Ma torniamo da dove siamo partiti: i biscotti di Baudelaire. Per prepararli occorre prendere un cucchiaino di pepe nero, una noce moscata, quattro stecche di cannella, un cucchiaino di coriandolo. Polverizzare tutti questi ingredienti in un mortaio, ma questo passaggio potete saltarlo, nei negozi di prodotti etnici si trovano le spezie già in polvere. Quindi, prendere una manciatina di datteri (privi del nocciolo), una di fichi secchi, una di mandorle e arachidi sgusciate, tritate il tutto e mescolate energicamente. Cospargete con la cannabis sativa. Impastate ogni cosa: frutta e spezie e aggiungete zucchero e burro. Preparate un rotolo, occorre tagliarlo a pezzi e formare delle palline. Consigliavano di non mangiarne troppi, un paio al massimo! Il grande poeta francese, inoltre, li raccomandava per i giorni di pioggia, soprattutto se accompagnati da grandi tazze di tè alla menta.

Oggi aziende e chef di tutto il mondo si sono dati un gran da fare per sfornare qualunque prelibatezza si possa desiderare a base di canapa dall’antipasto al dolce, passando attraverso birre, vini, amari, tisane e bevande frizzanti.

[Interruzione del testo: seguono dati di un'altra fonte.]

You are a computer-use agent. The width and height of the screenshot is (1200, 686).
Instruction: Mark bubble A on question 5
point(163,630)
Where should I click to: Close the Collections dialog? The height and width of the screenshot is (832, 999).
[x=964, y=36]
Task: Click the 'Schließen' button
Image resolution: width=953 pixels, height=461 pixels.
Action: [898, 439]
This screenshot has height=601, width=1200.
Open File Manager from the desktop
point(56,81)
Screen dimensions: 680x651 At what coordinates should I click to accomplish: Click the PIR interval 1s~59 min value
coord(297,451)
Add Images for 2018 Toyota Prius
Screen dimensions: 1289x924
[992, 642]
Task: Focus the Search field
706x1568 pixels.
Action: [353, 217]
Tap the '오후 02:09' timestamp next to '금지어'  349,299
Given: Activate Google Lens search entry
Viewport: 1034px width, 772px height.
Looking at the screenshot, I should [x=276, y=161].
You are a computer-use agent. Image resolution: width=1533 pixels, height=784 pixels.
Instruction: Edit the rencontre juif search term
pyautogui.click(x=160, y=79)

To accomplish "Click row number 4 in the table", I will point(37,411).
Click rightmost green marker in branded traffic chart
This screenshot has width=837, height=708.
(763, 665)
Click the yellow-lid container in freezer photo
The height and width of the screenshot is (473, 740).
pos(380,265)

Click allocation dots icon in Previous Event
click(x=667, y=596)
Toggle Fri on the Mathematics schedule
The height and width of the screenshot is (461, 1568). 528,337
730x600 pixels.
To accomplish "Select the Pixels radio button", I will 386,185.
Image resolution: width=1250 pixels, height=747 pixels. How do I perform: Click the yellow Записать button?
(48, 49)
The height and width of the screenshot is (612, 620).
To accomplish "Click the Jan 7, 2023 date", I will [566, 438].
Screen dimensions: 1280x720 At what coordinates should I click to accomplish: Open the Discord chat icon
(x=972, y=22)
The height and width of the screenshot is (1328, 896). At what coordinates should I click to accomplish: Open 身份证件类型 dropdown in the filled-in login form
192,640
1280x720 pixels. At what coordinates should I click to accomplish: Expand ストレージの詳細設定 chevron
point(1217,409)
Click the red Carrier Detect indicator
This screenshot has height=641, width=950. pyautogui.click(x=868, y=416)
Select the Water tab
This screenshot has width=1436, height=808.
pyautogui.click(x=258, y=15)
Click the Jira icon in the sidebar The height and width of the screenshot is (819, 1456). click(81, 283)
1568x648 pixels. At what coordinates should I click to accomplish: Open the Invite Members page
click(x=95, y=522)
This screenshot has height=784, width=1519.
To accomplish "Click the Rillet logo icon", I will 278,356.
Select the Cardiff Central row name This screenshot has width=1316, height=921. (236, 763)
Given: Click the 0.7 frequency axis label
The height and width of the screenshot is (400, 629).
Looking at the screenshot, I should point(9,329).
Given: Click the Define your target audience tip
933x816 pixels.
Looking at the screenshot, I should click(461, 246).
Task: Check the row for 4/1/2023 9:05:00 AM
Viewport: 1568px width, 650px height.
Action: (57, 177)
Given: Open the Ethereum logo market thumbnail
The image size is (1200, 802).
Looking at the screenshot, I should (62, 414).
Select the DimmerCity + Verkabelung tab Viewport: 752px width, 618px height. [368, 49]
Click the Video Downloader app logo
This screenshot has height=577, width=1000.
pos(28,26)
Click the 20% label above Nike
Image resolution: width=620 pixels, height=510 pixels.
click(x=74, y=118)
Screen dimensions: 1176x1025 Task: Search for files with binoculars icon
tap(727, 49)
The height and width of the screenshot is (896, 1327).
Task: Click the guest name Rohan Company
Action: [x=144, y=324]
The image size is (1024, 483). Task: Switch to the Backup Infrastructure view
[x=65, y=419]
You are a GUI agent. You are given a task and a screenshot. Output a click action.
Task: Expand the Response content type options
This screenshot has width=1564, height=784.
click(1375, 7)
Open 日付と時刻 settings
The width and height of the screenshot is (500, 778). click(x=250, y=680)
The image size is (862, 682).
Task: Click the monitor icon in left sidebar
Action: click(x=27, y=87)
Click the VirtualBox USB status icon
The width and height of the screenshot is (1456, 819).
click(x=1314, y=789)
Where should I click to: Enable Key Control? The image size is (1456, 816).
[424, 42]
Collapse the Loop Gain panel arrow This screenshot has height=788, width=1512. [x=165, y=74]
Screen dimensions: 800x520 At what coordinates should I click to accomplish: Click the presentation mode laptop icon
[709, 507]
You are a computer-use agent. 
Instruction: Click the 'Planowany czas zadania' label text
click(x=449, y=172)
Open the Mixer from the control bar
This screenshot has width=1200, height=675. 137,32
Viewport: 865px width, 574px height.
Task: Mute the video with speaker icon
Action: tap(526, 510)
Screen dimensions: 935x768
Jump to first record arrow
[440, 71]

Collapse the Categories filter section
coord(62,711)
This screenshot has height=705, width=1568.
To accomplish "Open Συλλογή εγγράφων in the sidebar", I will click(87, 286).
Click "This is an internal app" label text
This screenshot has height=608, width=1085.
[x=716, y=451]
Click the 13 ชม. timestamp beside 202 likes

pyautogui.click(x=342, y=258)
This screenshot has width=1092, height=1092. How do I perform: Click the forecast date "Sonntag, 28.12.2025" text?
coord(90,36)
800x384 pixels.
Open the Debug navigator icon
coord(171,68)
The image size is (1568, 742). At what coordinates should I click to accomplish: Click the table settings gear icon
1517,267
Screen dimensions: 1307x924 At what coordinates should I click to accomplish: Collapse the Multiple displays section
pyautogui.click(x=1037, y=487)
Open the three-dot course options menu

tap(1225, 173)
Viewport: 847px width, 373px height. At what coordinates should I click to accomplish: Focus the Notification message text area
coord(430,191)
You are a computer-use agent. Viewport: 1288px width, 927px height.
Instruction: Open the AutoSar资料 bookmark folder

Ne è passato di tempo da quando si mangiavano solo i semi in aggiunta a una semplice minestra, sfogliando libri o navigando in internet si trovano migliaia di suggerimenti, io, personalmente non vedo l’ora di provare il lassi fatto col latte di canapa. È una bevanda indiana, uno yogurth un po’ annacquato, ma dolce e delicato.